Something that is surprising me, and I think it's worth mentioning is, even though some of the symptoms may not seem to be any worse than one might experience in other scenarios in one's life, I have found that fear is very present and ominous while in the thick of the discomforts. We're all familiar with achy bones when having the flu, and who hasn't experienced gastrointestinal distress, just as examples? But the fact that these symptoms are produced by having infused toxins into one's body holds the potential for a sobering amount of worry. Worry that permanent damage could be happening. Worry that each infusion is going to cause greater discomfort and pain as the sessions are repeated. Can I do this over and over? And ultimately, worry that one can go through this and cancer can still reoccur. It also doesn't help that multiple symptoms are showing up at the same time, whereas in the normal course of common illnesses, we don't typically deal with multiple difficult symptoms all together. None of this is to garner sympathy. Believe me, I'm good on that count. It's truly to help anyone who hasn't experienced this to "get inside the head" for just a bit of one who is.
I am so thankful to be going through this at a time when doctors know better how to manage side effects. I am thankful for all who've gone through it before me to pave the way and share their experience. I am thankful that I only have to do this 4 times, instead of 6 or 8 or 12 times! Even in the moments of fear, overall I am thankful, both for what is, and what isn't.

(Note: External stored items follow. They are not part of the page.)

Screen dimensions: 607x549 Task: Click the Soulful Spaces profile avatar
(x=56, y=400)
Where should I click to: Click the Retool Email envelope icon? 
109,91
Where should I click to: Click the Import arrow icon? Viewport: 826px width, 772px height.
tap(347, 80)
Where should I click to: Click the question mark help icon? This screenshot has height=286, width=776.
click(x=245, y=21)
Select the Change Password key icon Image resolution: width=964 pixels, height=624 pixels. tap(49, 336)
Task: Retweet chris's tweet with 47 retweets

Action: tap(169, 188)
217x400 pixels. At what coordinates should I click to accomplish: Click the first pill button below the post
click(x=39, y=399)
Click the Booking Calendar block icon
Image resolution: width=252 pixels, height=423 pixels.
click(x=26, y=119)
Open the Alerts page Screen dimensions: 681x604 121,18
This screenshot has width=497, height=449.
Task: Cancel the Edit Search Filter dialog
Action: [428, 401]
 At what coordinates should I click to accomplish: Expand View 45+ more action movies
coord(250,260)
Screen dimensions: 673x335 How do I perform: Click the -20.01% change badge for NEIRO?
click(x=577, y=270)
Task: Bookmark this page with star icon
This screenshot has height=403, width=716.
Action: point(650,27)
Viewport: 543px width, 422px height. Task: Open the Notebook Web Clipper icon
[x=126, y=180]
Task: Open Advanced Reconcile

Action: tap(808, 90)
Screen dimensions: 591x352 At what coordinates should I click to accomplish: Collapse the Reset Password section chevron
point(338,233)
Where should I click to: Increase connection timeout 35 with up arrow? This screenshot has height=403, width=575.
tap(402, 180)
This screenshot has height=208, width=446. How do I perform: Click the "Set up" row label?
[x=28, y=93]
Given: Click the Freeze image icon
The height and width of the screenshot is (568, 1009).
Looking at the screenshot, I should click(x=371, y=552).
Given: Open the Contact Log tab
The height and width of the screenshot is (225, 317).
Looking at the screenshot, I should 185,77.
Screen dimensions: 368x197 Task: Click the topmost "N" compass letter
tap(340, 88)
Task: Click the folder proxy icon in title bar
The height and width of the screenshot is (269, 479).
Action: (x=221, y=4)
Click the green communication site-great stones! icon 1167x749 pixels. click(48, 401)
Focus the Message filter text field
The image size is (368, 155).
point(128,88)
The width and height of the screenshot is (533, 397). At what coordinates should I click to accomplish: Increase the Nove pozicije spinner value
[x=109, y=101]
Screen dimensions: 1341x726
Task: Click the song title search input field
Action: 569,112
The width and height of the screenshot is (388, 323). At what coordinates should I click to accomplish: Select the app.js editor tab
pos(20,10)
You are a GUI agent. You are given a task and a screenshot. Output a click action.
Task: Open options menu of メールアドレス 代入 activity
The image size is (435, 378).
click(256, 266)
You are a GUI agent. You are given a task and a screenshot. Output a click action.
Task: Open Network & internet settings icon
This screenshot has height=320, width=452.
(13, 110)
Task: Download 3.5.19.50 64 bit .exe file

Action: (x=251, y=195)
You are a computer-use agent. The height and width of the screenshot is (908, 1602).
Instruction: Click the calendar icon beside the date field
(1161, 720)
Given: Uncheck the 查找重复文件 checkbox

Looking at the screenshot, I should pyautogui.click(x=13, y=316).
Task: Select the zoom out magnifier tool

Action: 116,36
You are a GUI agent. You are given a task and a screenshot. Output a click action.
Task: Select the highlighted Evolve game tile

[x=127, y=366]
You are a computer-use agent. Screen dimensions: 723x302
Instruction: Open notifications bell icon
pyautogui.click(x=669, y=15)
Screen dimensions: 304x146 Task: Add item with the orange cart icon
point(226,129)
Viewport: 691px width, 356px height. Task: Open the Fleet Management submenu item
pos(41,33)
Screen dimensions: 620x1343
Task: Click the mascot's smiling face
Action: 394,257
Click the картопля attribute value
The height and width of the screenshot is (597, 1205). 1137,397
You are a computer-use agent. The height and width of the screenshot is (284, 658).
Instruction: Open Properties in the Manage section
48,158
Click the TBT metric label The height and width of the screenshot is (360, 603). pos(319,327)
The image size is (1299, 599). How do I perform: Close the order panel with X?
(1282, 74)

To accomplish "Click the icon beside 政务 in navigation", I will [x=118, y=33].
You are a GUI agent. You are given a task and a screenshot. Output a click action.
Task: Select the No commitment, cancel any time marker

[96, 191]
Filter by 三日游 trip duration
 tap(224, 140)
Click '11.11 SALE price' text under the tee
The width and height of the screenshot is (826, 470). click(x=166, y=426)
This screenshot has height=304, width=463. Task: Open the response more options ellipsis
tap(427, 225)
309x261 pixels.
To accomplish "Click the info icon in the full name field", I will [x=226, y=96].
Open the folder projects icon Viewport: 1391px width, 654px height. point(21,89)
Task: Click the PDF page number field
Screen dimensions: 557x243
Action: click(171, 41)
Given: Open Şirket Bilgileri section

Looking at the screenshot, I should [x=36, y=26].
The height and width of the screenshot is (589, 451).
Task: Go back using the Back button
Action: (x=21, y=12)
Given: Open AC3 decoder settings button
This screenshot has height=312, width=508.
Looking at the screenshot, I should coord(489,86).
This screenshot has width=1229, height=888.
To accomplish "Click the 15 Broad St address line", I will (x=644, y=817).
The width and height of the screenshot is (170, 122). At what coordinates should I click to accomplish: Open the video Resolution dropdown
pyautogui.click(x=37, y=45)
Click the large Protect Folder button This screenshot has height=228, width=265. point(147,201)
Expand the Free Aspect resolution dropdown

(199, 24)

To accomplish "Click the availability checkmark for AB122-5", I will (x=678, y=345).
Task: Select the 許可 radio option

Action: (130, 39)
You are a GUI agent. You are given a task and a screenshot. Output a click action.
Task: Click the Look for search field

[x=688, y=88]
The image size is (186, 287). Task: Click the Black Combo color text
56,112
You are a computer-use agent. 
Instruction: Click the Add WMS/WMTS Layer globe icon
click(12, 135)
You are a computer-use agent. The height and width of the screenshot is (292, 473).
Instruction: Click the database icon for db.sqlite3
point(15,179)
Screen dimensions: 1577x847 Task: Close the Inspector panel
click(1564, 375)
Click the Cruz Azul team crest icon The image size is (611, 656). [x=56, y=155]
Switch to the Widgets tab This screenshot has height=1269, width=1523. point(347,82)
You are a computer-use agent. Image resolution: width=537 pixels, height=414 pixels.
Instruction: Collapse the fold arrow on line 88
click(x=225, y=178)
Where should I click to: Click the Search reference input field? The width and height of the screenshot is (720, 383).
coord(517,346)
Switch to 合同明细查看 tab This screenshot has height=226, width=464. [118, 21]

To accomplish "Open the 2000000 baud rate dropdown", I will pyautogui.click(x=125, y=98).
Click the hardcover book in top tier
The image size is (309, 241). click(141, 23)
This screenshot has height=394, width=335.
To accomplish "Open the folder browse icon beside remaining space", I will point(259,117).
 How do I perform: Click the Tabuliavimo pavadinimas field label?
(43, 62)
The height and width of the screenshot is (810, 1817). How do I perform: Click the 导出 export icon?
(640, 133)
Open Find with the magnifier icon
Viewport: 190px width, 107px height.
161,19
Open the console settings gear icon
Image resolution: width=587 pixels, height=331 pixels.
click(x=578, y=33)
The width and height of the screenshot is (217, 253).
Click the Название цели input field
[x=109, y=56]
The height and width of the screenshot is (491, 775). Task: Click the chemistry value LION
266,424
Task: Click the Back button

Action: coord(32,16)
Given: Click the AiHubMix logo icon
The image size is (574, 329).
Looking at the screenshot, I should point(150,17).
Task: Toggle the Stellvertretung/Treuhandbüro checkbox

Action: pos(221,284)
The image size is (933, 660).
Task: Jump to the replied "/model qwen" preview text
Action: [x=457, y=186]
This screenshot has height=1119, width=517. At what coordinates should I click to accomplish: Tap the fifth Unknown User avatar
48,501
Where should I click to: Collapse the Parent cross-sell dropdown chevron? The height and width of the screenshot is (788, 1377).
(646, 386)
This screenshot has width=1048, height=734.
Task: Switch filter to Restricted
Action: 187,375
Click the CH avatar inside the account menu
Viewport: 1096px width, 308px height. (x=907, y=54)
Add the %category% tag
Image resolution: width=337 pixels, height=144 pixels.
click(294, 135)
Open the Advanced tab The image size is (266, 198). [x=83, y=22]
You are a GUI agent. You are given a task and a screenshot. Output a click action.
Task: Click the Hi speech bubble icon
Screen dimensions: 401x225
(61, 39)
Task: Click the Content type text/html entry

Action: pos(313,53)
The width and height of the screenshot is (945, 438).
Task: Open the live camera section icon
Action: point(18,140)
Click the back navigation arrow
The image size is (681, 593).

I would be remiss if I didn't give huge kudos to the staff at the infusion center. And my oncologist and his nurse. He makes it his practice for him and/or his nurse practitioner to visit each of his patients in the infusion center - when they get infusions on one of his days at this location. And the nurses that attended to me were so kind and helpful. Last Monday was an "educational" day, so the rest of my visits will be a little shorter, and may be quieter. It's a nice place, where everyone has a separate "room" closed off with a curtain. Something this introvert truly appreciates. The only negative thing was someone across the hall from me had their TV on so loud it was pretty disturbing. I don't know why they don't give each room a headset for TV watching. While I surely won't benefit, I'm going to make the suggestion. I ended up putting my ear buds in my ears and calling a friend for a good part of the stay.
So that's Round 1 down. Three to go.
Oh... and did I mention... Hubs has gall bladder surgery scheduled tomorrow. We're a pair, aren't we? Middle son is taking him and bringing him home, and fortunately, since I seem to be feeling better, I ought to be able to manage things around here while he's down for a bit.
Prayers appreciated!
Thank you, Loraine, for such beautiful, happy daisies!